Brownstoner Founder Jonathan Butler’s Venture-ing into Queens (New York Daily News)
Marking his first foray into the borough, the owner of Brooklyn blog powerhouse Brownstoner Media and hipster mecca the Brooklyn Flea is acquiring Queens website QueensNYC.com, Butler told the Daily News. Local tech company BlankSlate is selling the real estate and lifestyle website, which will be renamed Brownstoner Queens and will become a tab on the Brownstoner site.
Case Study: Roofer Uses Local Marketing Tools to Boost Call Volume (Street Fight)
Muth Roofing owner Chad Muth wasn’t convinced he should be relying solely on Angie’s List as a way to advertise and promote his roofing business. “At one point in time, Angie’s List was driving our business. Almost 40% of our call volume was coming from Angie’s List, which is great, but it’s also kind of scary because it’s like putting all your eggs in one basket,” said Muth.
A Community News Co-Op, Aiming to Build a Replicable Model, Moves a Step Closer to Reality (Nieman Journalism Lab)
Dan Kennedy: Unlike one-off projects such as the New Haven Independent or The Batavian, the intention behind the The Banyan Project is that it be replicable. Its founder, Tom Stites, hopes the Banyan Project will be able to offer a “co-op in a box” to communities looking to start their own cooperatively owned news sites.
Placed Launches Analytics Product to Make Local Ad Targeting Smarter (Street Fight)
Placed, a two year-old startup based in Seattle, has spent the last two years passively tracking the physical movements of over 70,000 smartphone owners who chose to share their location with the company. Today, the venture-back firm is opening that data to marketers, launching a Nielsen-like ratings service called Placed Insights to help advertisers intelligently buy location-targeted advertising.
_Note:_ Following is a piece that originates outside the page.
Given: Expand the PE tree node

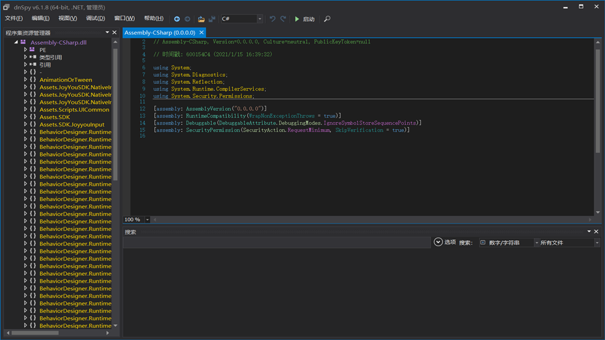Looking at the screenshot, I should point(26,50).
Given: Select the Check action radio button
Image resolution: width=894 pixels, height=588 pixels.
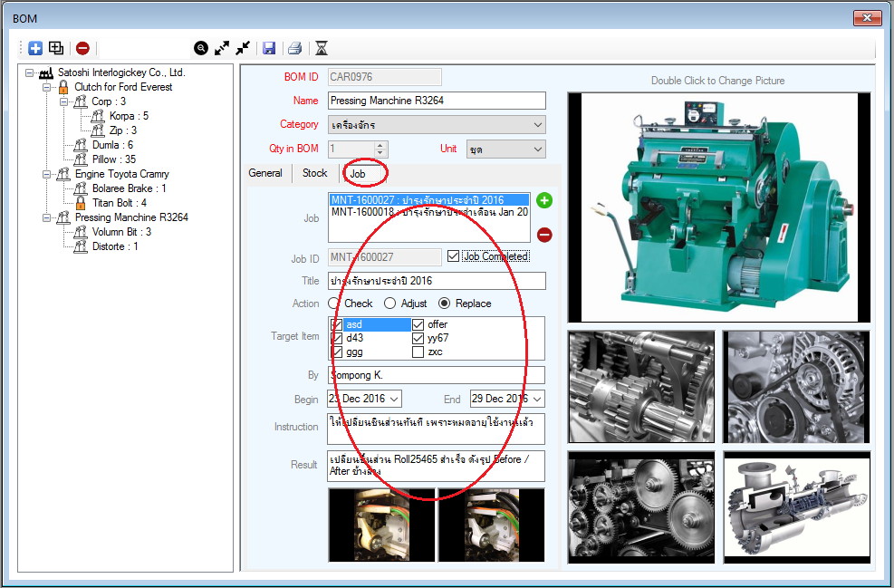Looking at the screenshot, I should pos(334,304).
Hyperlocal Media is Coming in From the Cold (Journalism.uk)
Damian Radcliffe: Over the past year, the UK’s nascent hyperlocal scene has witnessed a step change in activity and recognition from policy makers and funders alike. And while it may be too early to tell, the increasing penetration of smartphones may also mean that 2012 to 2013 was also the year in which UK hyperlocal media consumption began to become more mainstream.
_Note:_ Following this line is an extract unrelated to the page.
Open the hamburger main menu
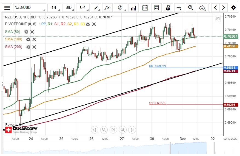This screenshot has height=156, width=240. (x=7, y=8)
How Google is Melding our Real and Virtual Worlds with Games, Apps … and Glass (Venture Beat)
Augmented reality is nothing new, of course, with marketing-focused companies like Layar building connections between physical and virtual reality. But when a company with the resources of a Google tackles the problem, and has a tool in Google Glass that seems destined for significant developer penetration that can actually create interconnections between the real and the virtual perhaps more efficiently than any other previous product, you’ve got something interesting.
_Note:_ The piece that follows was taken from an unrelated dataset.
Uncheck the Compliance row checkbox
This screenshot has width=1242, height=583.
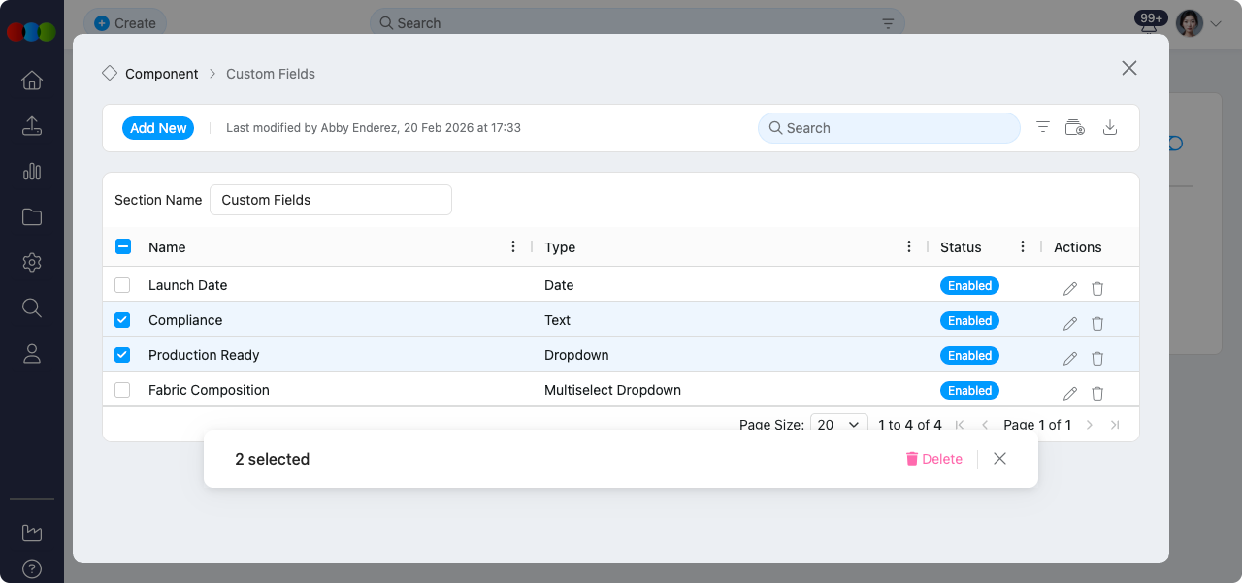click(x=122, y=319)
7 Takeaways From The Local Search Association Annual Conference (Search Engine Land)
Neg Norton: Local search companies should work closely with businesses to create compelling digital content that will help them stand out among their peers and generate new leads. A steady stream of content — whether images, videos, or tweets about the business’ products and services — will help local businesses build engagement with consumers, a critical component to ensuring that businesses have a strong presence in search.